Fitty on the West Coast

A daily account of a misplaced Canadian working, living and training on the West coast...

Monday, August 14

It really is hard to take a day off...

So I feel like I’m going to have a boring blog post today because I *somehow* managed to take today completely off working out (without any excuse other than to let my body recover that is). Can I comment on whether or not my body feels any better? I don’t know… I will know tomorrow morning when we run at 5 am, lift weights at 6 am and swim at Idylwood at 7 am. I cancelled my 8 am meeting with the UK tomorrow morning just so I could swim. The meeting wasn’t crucial for this week, so I’ll catch up with London over email. I would much rather get in the water tomorrow to make sure I’m prepared for Danskin on Sunday anyways. :)
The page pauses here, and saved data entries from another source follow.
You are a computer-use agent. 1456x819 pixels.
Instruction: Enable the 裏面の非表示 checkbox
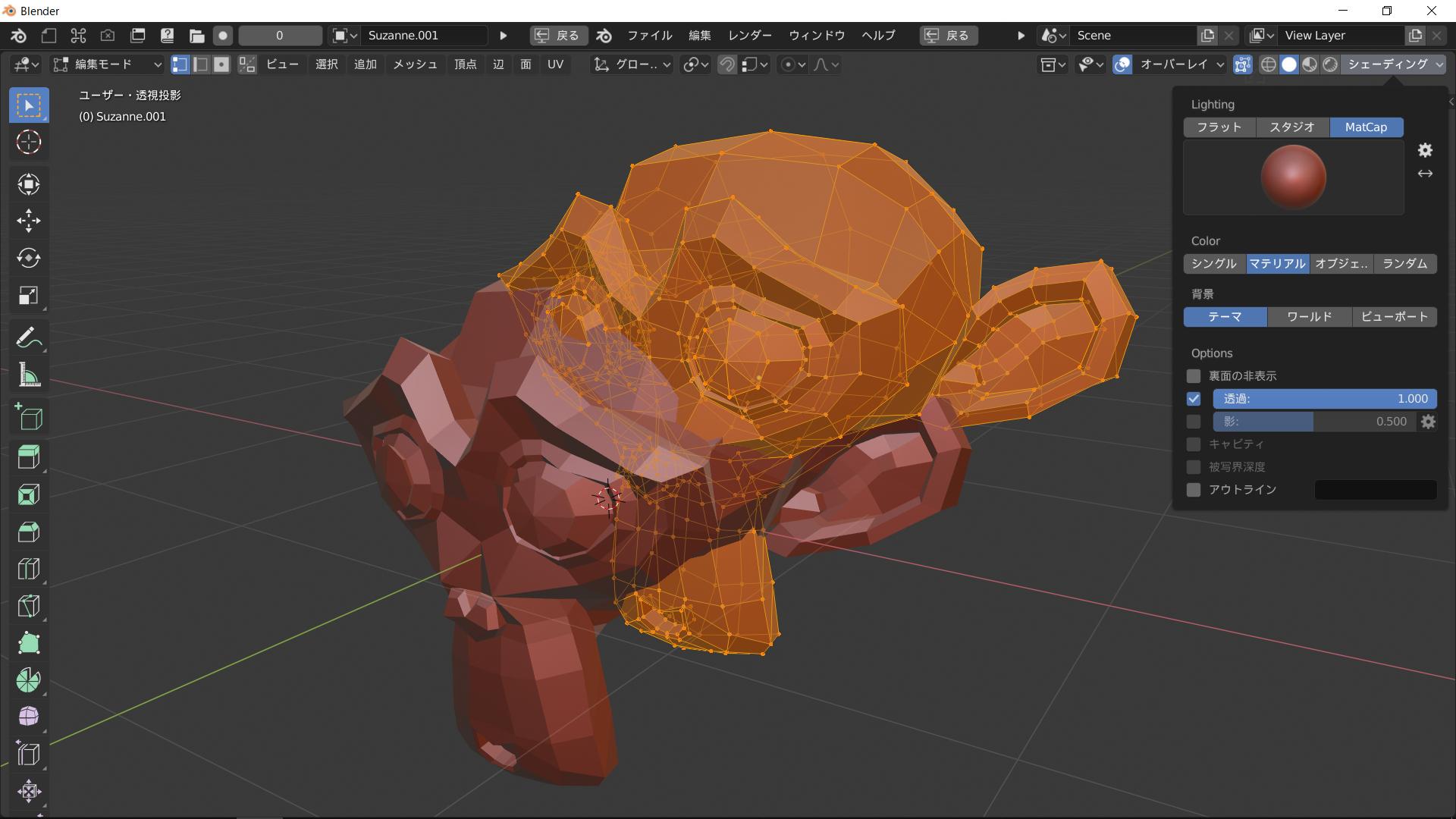(1194, 376)
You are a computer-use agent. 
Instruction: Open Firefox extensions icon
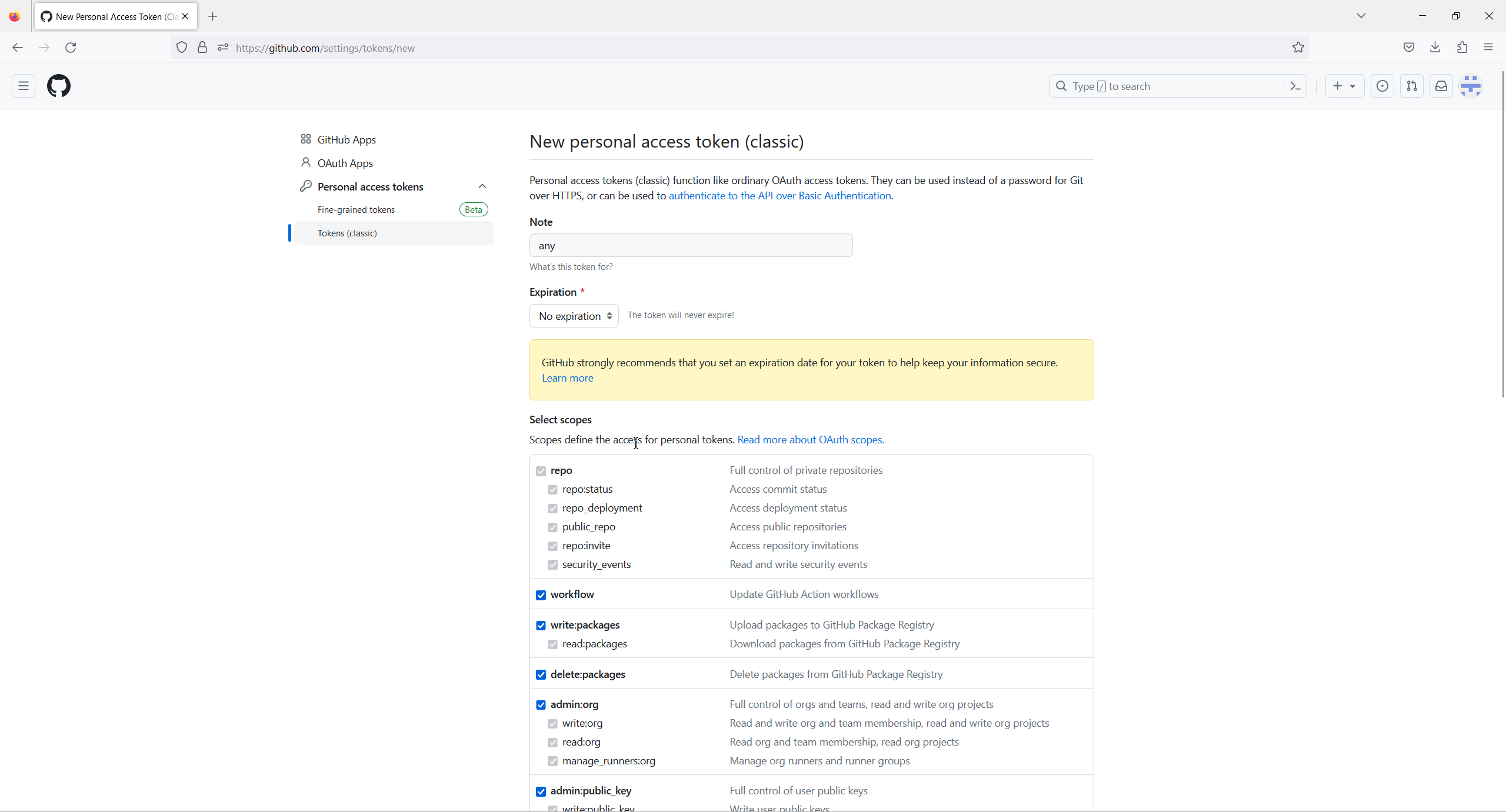coord(1462,48)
So that WAS the plan, just got an email from my boss who's in NY this week asking me to join a 10:30-2:30 EST work session by phone. Translation, 7:30-11:30 PST. So, I will make the call tomorrow morning on swimming or lifting when I meet up with the girls. So irritated right now!

Well, here’s the log for the day… not super exciting. The only thing I can say is that I craved pop pretty badly which goes to show that I’m getting hooked again. This week of detox should do me some good.

Breakfast (8:45 am)
Coffee (30 cals)
½ cup low fat cottage cheese (100 cals)
1 package oatmeal (100 cals)
1 plum (30 cals)

Morning Snack (10 am)
Non-fat latte (100 cals)

Lunch (12 pm)
Cafeteria Salad (450 cals)

Afternoon Snack (3:45 pm)
Cheese string (80 cals)

Dinner (6 pm)
2 cups broccoli slaw (60 cals) with 2 tbsp fat free mayo (20 calories)
1 morning star veggie burger (150 cals each) with one piece of whole wheat bread (45 cals) and ketchup (15 cals) = (210 cals)... times 2 = (410 cals)
Glass of red wine (100 cals)

Total – 1490 cals

Challenges
I think stress at work makes me want to drink pop instead of water... it's been a good substitute for something sweet after lunch too. So I was craving it today, but passed.

Big Wins
Eating under control after an out of control weekend. Not working out, when I really wanted to do something. I hope my body thanks me for it tomorrow. :)

Plan for Tomorrow
6 mile run and 30 minutes strength training OR 2/3 mile swim.
Try to keep the eating under control on a workout day, and when the stress level is through the roof.